La proposta del Carroccio è a firma di Giorgia Andreuzza (qui il testo completo della risoluzione) e chiede di impegnare il Governo, “al fine di garantire maggiore certezza circa il funzionamento del mercato dell’energia elettrica e i rapporti tra i vari soggetti della filiera”, ad adottare “le iniziative di competenza per istituire celermente, presso il Ministero dello sviluppo economico, l’elenco dei soggetti abilitati alla vendita di energia elettrica ai clienti finali”. Ma anche di “adottare iniziative per individuare criteri e requisiti sufficientemente selettivi per l’iscrizione e la permanenza nel suddetto elenco, tali da rendere lo strumento quanto più possibilmente efficace al fine di prevenire condotte opportunistiche da parte dei venditori e garantire la fornitura di energia elettrica per i clienti finali”. Infine di porre in essere “iniziative normative per contrastare possibili comportamenti opportunistici che possano pregiudicare l’esazione dei cosiddetti oneri di sistema, affidando all’Autorità la predisposizione di misure idonee al contrasto dei fenomeni elusivi attraverso la verificabilità, da parte del Sistema informativo integrato di acquirente unico, dei flussi degli oneri generali realmente pagati dai consumatori e versati dai venditori, garantendo adeguata trasparenza dei processi e idonee forme di tutela per i consumatori”.
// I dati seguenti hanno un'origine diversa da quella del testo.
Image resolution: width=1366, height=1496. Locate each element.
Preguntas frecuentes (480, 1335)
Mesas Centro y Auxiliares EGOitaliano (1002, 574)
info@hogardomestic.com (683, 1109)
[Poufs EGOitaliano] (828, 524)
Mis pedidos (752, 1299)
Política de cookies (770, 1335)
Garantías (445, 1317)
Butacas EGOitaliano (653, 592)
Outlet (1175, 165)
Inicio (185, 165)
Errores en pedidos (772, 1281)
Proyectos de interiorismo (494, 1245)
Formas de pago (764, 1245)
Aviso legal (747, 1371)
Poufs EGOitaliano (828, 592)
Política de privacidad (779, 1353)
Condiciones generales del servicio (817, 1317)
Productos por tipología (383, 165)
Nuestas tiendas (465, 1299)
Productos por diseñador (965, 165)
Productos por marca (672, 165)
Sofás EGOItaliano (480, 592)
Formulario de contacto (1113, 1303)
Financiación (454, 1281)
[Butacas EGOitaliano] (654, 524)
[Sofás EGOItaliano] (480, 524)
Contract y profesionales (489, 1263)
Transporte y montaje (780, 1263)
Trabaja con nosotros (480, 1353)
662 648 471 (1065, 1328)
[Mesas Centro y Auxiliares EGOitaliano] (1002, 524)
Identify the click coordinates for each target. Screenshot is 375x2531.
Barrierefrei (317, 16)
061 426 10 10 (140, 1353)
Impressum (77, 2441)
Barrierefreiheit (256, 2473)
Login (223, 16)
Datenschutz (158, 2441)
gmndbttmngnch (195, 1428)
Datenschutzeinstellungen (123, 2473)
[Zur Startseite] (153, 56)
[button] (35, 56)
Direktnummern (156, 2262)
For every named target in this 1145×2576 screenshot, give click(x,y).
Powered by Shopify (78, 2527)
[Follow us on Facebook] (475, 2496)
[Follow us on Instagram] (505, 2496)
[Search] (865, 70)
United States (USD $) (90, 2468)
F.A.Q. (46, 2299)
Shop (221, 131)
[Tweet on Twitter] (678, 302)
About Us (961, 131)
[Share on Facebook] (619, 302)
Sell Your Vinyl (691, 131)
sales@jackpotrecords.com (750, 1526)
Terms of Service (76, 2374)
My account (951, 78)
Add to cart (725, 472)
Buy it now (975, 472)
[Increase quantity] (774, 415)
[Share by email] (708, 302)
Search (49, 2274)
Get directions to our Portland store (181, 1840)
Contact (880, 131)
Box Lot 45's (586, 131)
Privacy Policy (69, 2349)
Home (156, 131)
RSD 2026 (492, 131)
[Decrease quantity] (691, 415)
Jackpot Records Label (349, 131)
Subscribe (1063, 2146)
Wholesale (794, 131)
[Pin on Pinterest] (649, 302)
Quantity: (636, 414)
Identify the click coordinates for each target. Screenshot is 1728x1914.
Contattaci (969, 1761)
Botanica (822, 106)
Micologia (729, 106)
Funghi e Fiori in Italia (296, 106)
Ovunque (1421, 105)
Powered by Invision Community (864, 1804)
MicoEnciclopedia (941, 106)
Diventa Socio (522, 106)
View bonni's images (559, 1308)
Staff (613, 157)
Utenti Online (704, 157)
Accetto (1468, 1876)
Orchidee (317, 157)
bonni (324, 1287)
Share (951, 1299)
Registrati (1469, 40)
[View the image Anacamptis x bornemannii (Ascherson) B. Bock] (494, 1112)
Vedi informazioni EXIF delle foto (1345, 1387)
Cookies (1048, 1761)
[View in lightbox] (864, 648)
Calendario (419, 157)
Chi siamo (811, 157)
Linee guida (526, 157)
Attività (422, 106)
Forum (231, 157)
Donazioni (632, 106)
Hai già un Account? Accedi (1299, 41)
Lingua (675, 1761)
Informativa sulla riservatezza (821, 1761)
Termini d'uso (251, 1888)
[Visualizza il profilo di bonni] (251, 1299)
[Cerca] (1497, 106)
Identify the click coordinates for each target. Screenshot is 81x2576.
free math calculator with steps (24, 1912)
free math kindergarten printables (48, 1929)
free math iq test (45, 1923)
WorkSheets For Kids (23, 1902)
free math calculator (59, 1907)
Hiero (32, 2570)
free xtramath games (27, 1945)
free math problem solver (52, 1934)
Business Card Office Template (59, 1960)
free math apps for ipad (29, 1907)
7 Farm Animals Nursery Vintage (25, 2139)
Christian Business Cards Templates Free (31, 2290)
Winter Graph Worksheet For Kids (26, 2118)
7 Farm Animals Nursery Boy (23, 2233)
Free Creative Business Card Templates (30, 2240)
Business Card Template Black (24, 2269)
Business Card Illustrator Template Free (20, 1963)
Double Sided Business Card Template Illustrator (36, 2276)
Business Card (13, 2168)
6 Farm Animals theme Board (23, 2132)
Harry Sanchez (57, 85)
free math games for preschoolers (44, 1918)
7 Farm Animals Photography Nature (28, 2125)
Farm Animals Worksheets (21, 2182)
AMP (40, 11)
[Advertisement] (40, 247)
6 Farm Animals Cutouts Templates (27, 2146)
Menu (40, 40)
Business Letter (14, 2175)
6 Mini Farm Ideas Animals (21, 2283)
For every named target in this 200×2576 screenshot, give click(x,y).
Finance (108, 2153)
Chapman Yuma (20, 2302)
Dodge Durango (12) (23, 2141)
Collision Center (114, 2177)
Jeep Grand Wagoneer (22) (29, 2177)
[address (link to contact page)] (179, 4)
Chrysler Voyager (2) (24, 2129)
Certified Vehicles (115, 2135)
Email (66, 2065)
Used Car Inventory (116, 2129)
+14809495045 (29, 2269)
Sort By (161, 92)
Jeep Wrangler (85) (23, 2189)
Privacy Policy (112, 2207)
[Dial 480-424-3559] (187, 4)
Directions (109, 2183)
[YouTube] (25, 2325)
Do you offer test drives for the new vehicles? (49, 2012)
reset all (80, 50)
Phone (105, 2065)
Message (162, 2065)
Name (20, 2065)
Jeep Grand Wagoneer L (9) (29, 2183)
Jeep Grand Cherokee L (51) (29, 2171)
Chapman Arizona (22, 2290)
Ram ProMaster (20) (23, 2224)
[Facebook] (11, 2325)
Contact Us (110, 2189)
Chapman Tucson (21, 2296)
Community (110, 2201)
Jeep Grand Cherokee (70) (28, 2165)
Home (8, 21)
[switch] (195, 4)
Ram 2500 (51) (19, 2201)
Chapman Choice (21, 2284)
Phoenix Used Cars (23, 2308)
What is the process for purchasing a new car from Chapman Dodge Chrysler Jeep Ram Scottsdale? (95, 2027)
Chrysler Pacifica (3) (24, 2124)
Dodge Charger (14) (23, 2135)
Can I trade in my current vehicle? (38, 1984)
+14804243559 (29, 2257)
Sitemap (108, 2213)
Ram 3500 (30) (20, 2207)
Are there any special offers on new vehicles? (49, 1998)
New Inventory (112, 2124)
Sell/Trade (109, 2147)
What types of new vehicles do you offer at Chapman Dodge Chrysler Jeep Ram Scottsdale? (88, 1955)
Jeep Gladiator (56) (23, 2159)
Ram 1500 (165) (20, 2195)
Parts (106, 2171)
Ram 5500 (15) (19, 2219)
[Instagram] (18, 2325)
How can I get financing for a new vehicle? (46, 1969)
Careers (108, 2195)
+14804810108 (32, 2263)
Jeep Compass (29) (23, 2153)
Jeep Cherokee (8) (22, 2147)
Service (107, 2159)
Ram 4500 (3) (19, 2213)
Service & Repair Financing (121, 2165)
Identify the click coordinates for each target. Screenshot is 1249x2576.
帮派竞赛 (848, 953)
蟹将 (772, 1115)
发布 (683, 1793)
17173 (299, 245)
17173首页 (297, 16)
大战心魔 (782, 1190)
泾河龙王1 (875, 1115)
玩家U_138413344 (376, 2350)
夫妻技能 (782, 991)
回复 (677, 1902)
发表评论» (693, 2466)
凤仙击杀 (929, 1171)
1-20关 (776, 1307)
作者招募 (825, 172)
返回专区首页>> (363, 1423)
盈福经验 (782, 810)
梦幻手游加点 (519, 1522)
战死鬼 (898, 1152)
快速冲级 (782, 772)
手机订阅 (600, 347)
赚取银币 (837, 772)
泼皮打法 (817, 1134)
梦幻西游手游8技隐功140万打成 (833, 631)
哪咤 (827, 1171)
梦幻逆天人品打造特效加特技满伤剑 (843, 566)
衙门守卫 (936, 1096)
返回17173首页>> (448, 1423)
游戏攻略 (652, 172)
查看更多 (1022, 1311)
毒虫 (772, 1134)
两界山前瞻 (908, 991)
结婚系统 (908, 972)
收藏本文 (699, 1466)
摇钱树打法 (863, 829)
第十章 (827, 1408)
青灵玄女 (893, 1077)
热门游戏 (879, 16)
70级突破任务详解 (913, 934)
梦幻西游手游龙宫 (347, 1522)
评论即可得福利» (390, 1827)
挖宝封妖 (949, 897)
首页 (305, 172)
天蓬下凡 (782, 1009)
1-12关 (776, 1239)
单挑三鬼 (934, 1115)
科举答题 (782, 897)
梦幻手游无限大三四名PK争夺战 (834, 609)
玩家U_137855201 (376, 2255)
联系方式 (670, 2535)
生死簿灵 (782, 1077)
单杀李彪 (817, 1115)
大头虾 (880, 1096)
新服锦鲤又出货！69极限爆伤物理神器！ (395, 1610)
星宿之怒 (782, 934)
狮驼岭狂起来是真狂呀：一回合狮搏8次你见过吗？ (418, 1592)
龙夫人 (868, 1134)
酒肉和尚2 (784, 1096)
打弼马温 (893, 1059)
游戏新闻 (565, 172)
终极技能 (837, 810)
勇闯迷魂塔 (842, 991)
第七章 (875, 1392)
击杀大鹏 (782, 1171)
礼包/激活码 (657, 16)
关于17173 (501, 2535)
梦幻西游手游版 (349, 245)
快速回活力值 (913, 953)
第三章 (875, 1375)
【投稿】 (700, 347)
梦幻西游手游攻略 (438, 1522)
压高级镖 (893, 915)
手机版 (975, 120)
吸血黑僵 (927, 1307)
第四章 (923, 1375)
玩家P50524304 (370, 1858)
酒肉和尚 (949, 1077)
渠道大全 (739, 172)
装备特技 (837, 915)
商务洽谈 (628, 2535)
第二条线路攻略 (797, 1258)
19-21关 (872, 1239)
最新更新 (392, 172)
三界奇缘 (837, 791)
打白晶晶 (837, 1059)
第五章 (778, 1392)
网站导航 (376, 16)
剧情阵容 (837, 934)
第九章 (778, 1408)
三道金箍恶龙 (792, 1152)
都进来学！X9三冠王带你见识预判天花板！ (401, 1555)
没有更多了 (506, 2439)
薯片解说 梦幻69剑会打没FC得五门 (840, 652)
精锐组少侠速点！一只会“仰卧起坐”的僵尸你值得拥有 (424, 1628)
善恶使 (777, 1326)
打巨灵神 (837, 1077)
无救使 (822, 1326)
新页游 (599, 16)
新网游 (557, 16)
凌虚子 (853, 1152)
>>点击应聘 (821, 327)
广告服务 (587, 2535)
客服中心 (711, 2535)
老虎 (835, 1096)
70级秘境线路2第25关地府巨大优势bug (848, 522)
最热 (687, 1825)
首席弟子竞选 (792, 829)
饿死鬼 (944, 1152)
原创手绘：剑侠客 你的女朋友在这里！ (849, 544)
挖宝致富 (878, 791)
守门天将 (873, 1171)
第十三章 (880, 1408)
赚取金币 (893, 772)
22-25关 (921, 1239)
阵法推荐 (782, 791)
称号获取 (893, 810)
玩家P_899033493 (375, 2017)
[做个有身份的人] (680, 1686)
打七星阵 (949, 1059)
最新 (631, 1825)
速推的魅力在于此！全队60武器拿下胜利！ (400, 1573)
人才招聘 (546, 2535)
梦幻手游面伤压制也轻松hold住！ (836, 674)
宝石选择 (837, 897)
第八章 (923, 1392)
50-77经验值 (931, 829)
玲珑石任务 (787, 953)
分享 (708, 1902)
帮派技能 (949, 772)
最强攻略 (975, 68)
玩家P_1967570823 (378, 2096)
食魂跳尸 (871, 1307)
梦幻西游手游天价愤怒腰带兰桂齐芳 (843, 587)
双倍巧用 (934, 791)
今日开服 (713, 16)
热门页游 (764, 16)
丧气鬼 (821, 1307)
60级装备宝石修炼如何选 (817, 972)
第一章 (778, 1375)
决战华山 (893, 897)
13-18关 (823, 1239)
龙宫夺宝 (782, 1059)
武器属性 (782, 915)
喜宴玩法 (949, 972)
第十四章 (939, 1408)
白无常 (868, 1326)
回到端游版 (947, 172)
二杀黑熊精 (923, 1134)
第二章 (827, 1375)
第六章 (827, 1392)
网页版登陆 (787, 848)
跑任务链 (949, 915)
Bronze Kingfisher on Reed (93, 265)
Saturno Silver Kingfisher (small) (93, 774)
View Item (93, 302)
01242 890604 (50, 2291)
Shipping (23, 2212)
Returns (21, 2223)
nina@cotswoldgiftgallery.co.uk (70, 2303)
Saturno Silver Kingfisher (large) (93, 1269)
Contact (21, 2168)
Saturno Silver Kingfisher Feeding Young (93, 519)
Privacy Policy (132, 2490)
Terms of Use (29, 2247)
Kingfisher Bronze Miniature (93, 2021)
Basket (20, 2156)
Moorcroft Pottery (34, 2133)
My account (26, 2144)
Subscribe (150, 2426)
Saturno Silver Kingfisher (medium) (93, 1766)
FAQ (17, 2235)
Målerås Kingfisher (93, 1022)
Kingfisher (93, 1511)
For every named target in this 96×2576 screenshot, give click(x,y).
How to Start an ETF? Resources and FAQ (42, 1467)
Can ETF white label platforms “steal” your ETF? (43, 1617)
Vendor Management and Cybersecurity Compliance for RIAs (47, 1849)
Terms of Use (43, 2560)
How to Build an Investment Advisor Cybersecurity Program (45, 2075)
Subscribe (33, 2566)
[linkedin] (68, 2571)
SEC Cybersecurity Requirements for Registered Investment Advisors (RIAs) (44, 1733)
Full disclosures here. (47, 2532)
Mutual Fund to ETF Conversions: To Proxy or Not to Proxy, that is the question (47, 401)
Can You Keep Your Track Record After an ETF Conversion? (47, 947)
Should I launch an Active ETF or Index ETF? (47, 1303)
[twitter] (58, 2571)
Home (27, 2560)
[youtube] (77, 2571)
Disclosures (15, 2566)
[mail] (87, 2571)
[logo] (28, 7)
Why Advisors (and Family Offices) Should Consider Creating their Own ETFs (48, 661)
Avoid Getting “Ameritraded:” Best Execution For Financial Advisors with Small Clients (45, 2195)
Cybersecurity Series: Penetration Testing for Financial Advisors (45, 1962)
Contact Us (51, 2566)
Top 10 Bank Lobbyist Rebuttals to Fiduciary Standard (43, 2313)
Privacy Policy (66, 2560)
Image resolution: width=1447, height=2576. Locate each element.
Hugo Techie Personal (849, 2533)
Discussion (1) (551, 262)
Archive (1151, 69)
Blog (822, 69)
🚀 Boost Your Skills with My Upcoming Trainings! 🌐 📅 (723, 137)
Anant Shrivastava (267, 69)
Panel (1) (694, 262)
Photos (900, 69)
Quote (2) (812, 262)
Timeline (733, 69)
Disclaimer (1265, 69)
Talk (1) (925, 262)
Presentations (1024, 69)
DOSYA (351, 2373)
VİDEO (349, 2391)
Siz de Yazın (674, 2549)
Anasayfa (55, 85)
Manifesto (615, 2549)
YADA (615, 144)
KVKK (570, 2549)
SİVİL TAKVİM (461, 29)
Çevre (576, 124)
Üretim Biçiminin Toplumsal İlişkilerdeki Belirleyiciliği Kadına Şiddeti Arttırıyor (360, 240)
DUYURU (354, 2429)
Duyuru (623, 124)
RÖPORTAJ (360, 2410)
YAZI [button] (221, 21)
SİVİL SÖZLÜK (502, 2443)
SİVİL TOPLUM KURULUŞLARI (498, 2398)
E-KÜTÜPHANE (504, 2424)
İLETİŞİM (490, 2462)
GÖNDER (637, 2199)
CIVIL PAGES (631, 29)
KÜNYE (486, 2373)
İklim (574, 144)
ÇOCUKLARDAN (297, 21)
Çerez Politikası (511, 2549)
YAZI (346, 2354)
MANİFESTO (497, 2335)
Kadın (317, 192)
DOVE NASCE IL PROBLEMA bollette

L’esponente del Carroccio (ma anche il deputato pentastellato nel suo documento) ha ricordato nel testo della risoluzione che le bollette dell’energia elettrica “comprendono oltre alle voci relative ai servizi di vendita (materia prima, commercializzazione e vendita), ai servizi di rete (trasporto, distribuzione, gestione del contatore) e alle imposte, i cosiddetti oneri generali di sistema” la cui esazione “è destinata alla copertura di costi relativi ad attività di interesse generale afferenti al sistema elettrico, tra i quali, ad esempio, il sostegno alle fonti energetiche rinnovabili e il bonus elettrico”. Tutta la questione, ha poi aggiunto, parte con la deliberazione 50/2018/R/EEL, con la quale “l’Autorità ha introdotto uno specifico meccanismo di reintegrazione, successiva e previa verifica, degli oneri generali di sistema versati ma non riscossi e non recuperabili da parte dei distributori, che abbiano risolto per inadempimento il contratto di trasporto stipulato con i venditori”. Tale sistema di socializzazione degli oneri, “tendente a garantire il gettito degli stessi, di fatto comporta che tutti i clienti finali debbano contribuire alla copertura della quota non incassata, a prescindere dal livello di tensione previsto nei contratti”, ha rammentato l’esponente leghista che ha poi richiamato la legge annuale per il mercato e la concorrenza che, per garantire la stabilità e la certezza del mercato dell’energia elettrica, ha previsto l’istituzione al Ministero dello sviluppo economico, dell’elenco dei soggetti abilitati alla vendita di energia elettrica a clienti finali: “L’elenco dei soggetti abilitati alla vendita di energia elettrica a clienti finali rappresenta un utile strumento per prevenire il verificarsi di nuovi episodi di condotte opportunistiche e scorrette, dal momento che l’inclusione e la permanenza di un soggetto nello stesso sono condizione necessaria per lo svolgimento delle attività di vendita di energia elettrica a clienti finali. Il Consiglio di Stato ha espresso parere il 7 giugno 2018 sullo schema di decreto predisposto dal Ministro dello sviluppo economico pro tempore con cui sono fissati i criteri, le modalità e i requisiti tecnici, finanziari e di onorabilità per l’iscrizione nel citato elenco, tuttavia, ad oggi, esso non risulta essere pubblicato, sebbene il contesto determinatosi ne indichi il carattere di urgenza”.